I would like the same information and was wondering if Lucene payloads
could somehow be leveraged (but those are a long way away when using ES).
Here are a few problems with one page in each document. If there is
sentence that continues on the next page, a phrase won't be matched.
Another question: is a combined score of all pages for all terms
equivalent to the whole document?
idf = inverse document frequency, a formula based on the number of
documents (not pages), but it is trying to give scores to rare vs common
words, so maybe it all works out.
tf = term frequency in a document (not in a page)
I don't know the answer to these questions.

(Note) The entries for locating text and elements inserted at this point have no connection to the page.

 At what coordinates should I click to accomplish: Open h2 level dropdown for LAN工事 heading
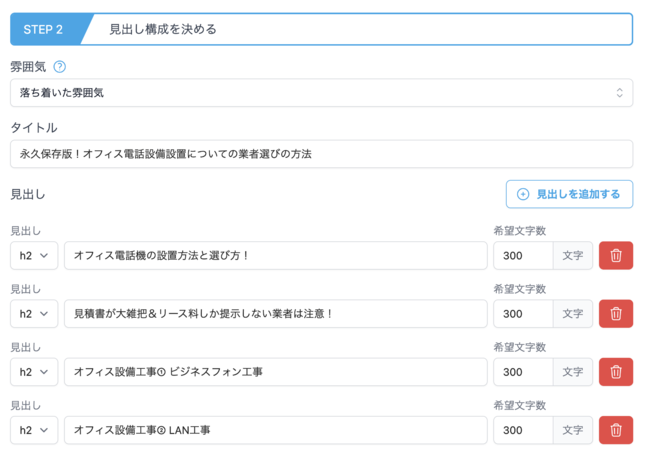(34, 430)
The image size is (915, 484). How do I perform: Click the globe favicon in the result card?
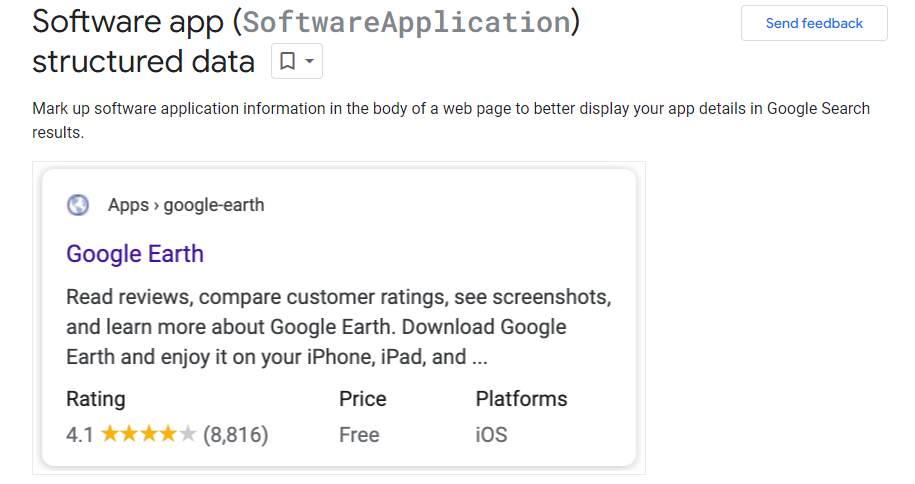pos(78,205)
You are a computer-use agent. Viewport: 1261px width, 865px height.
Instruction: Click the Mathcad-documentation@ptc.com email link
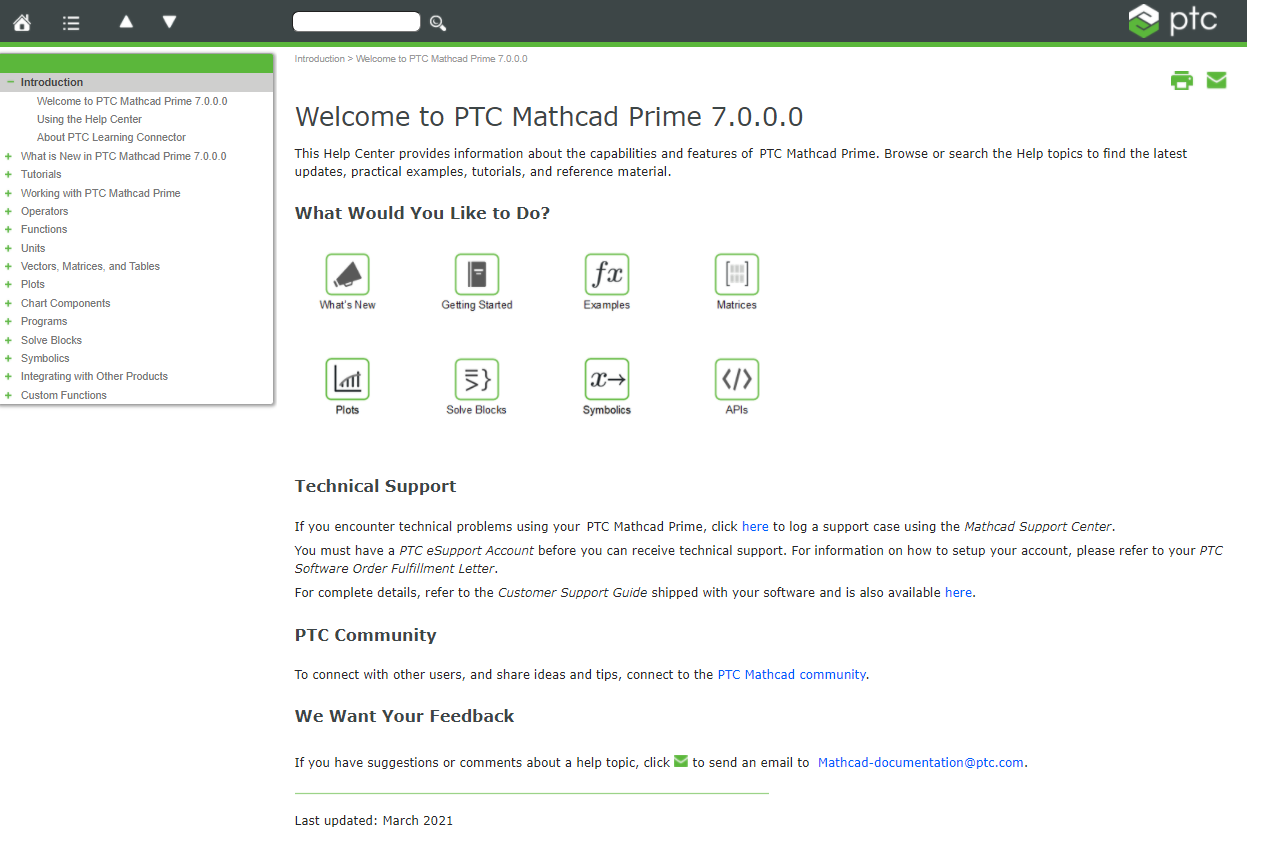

On 8/29/2012 11:28 AM, Meltemi wrote:
Yeah, that's my post from a few months ago (lingering project, don't
ask)...and I got a /very/ helpful answer on it /but/ it doesn't answer
/this/question: How to get elasticsearch to index the PDFs and
/include/ the page information so we can then use the advice in that
post to serve the individual pages?!?
Do we need to break the PDFs up into individual pages and /then/ feed
them into ES and somehow associate those individual pages back to a
parent? Or is there a way to have ES, when it indexes a whole
PDF(parent), add some kind of page meta-data to the text as it indexes
each page(child)? Or is there a better way to do this?
Thanks for any & all advice!